### [The problem]
Edit the rows in the stretch from the line containing "Click the quoted" through the line containing "Action: tap(999, 182)" by replacing "avatar" with "profile picture", leaving everything else unchanged. Return only those lines.

⁂

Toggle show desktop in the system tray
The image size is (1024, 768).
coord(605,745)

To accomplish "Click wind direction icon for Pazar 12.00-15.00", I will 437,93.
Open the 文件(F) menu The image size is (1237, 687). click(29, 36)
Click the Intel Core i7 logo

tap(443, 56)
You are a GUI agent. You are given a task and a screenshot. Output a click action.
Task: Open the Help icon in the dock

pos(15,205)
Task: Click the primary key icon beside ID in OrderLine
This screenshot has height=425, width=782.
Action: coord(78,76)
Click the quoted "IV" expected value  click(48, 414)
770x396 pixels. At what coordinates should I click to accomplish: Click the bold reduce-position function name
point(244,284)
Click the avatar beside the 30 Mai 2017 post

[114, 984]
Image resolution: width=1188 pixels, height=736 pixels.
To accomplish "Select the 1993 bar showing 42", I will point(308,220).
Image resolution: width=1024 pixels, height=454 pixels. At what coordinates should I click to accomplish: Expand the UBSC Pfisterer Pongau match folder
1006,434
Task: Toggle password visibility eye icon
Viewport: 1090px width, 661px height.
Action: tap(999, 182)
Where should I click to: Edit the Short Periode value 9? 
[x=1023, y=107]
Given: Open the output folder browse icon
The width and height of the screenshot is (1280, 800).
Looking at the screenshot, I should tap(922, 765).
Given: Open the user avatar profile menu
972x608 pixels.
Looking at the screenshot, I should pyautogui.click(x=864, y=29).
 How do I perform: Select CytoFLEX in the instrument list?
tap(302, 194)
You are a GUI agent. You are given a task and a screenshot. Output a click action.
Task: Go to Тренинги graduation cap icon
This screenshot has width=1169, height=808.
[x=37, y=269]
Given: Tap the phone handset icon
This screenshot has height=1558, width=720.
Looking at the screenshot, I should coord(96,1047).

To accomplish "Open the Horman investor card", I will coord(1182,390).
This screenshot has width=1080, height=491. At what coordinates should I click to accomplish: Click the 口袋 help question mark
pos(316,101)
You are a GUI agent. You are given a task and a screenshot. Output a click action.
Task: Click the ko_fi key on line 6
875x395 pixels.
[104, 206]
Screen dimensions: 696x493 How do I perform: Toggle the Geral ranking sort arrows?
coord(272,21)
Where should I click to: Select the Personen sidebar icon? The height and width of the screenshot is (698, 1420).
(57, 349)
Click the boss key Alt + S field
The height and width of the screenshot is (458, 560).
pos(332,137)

⁂

### [Solution]
Click the quoted "IV" expected value  click(48, 414)
770x396 pixels. At what coordinates should I click to accomplish: Click the bold reduce-position function name
point(244,284)
Click the profile picture beside the 30 Mai 2017 post

[114, 984]
Image resolution: width=1188 pixels, height=736 pixels.
To accomplish "Select the 1993 bar showing 42", I will point(308,220).
Image resolution: width=1024 pixels, height=454 pixels. At what coordinates should I click to accomplish: Expand the UBSC Pfisterer Pongau match folder
1006,434
Task: Toggle password visibility eye icon
Viewport: 1090px width, 661px height.
Action: tap(999, 182)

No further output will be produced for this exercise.